1 Als Mordechai wist al wat er geschied was, zo verscheurde Mordechai zijn klederen, en hij trok een zak aan met as; en hij ging uit door het midden der stad, en hij riep met een groot en bitter geroep.
1 When Mordecai learned all that had been done, he tore his clothes, put on sackcloth and ashes, and went out into the midst of the city and wailed loudly and bitterly.
3 En in alle en een ieder landschap en plaats, waar het woord des konings en zijn wet aankwam, was een grote rouw onder de Joden, met vasten, en geween, en misbaar; vele lagen in zakken en as.
3 In each and every province where the command and decree of the king came, there was great mourning among the Jews, with fasting, weeping and wailing; and many lay on sackcloth and ashes.
4 Toen kwamen Esthers jonge dochters en haar kamerlingen, en zij gaven het haar te kennen; en het deed de koningin zeer wee; en zij zond klederen om Mordechai aan te doen, en zijn zak van hem af te doen; maar hij nam ze niet aan.
4 Then Esther’s maidens and her eunuchs came and told her, and the queen writhed in great anguish. And she sent garments to clothe Mordecai that he might remove his sackcloth from him, but he did not accept them.
5 Toen riep Esther Hatach, een van de kamerlingen des konings, welke hij voor haar gesteld had, en zij gaf hem bevel aan Mordechai, om te weten wat dit, en waarom dit ware.
5 Then Esther summoned Hathach from the king’s eunuchs, whom the king had appointed to attend her, and ordered him to go to Mordecai to learn what this was and why it was.
7 Zo gaf Mordechai hem te kennen al wat hem wedervaren was, en de verklaring van het zilver, hetwelk Haman gezegd had te zullen wegen in de schatten des konings, voor de Joden, om deszelve om te brengen.
7 Mordecai told him all that had happened to him, and the exact amount of money that Haman had promised to pay to the king’s treasuries for the destruction of the Jews.
8 En hij gaf hem het afschrift der geschrevene wet, die te Susan gegeven was, om hen te verdelgen, dat hij het Esther liet zien, en haar te kennen gaf, en haar gebood, dat zij tot den koning ging, om hem te smeken, en van hem te verzoeken voor haar volk.

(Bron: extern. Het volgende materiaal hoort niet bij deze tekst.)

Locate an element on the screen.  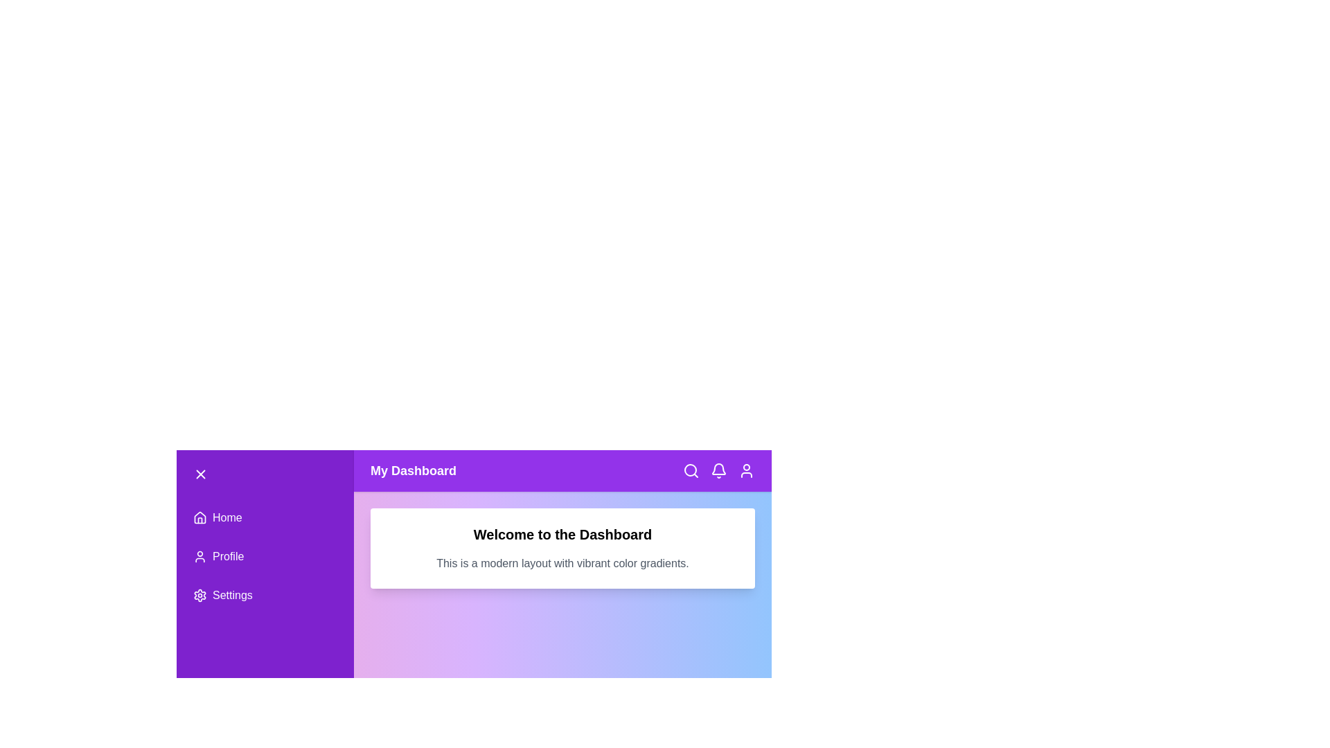
the 'Home' menu item is located at coordinates (265, 518). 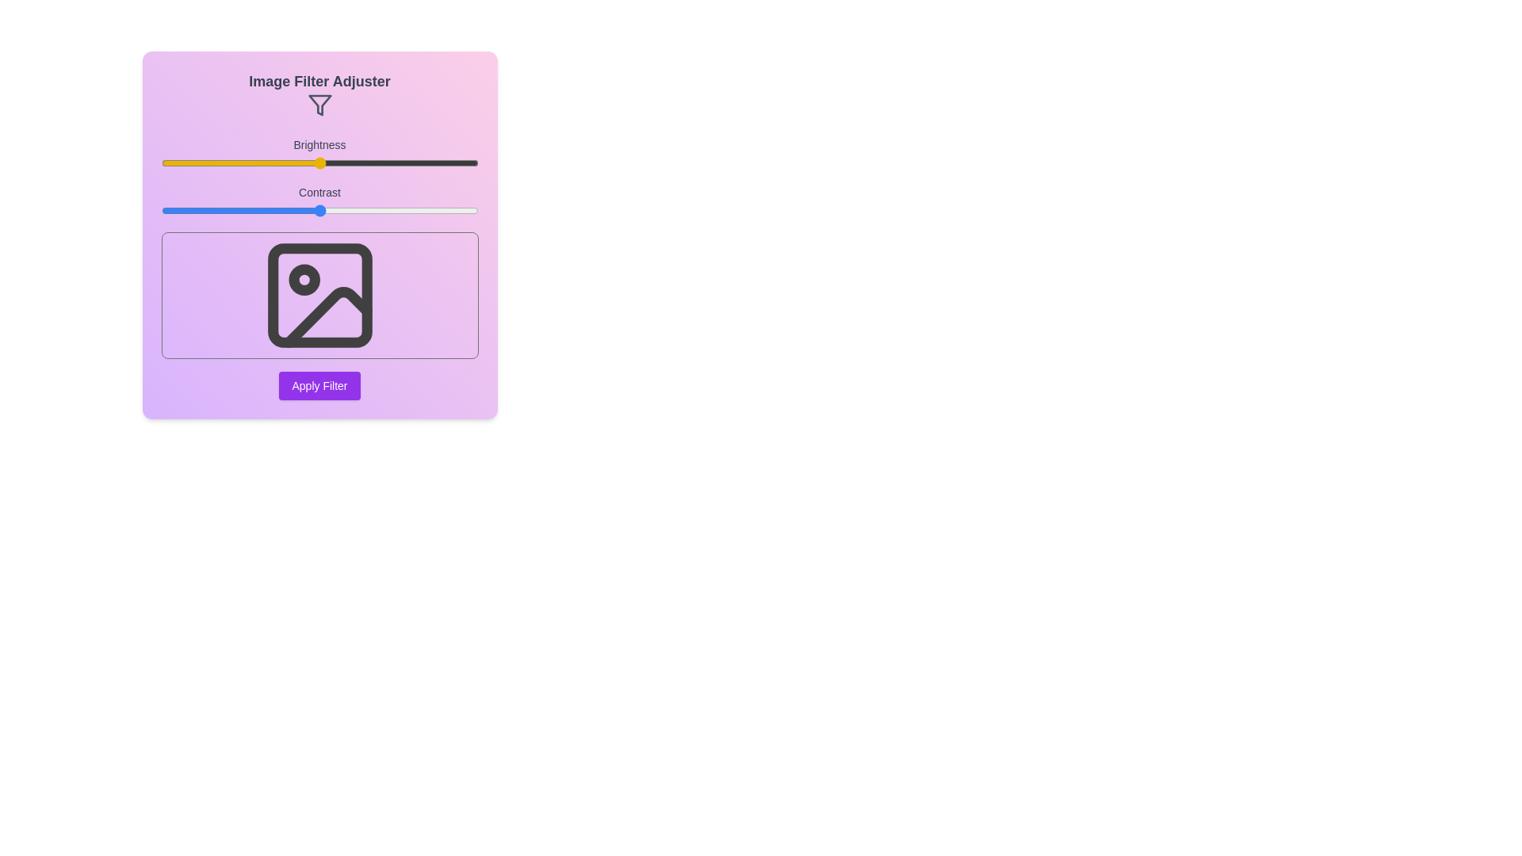 I want to click on the brightness slider to 90% and observe the preview image, so click(x=446, y=163).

8 He also gave him a copy of the text of the edict which had been issued in Susa for their destruction, that he might show Esther and inform her, and to order her to go in to the king to implore his favor and to plead with him for her people.
11 Alle knechten des konings, en het volk, der landschappen des konings, weten wel dat al wie tot den koning ingaat, in het binnenste voorhof, die niet geroepen is, hij zij man of vrouw, zijn enig vonnis zij, dat men hem dode, tenzij dat de koning den gouden scepter hem toereike, opdat hij levend blijve; ik nu ben deze dertig dagen niet geroepen om tot den koning in te komen.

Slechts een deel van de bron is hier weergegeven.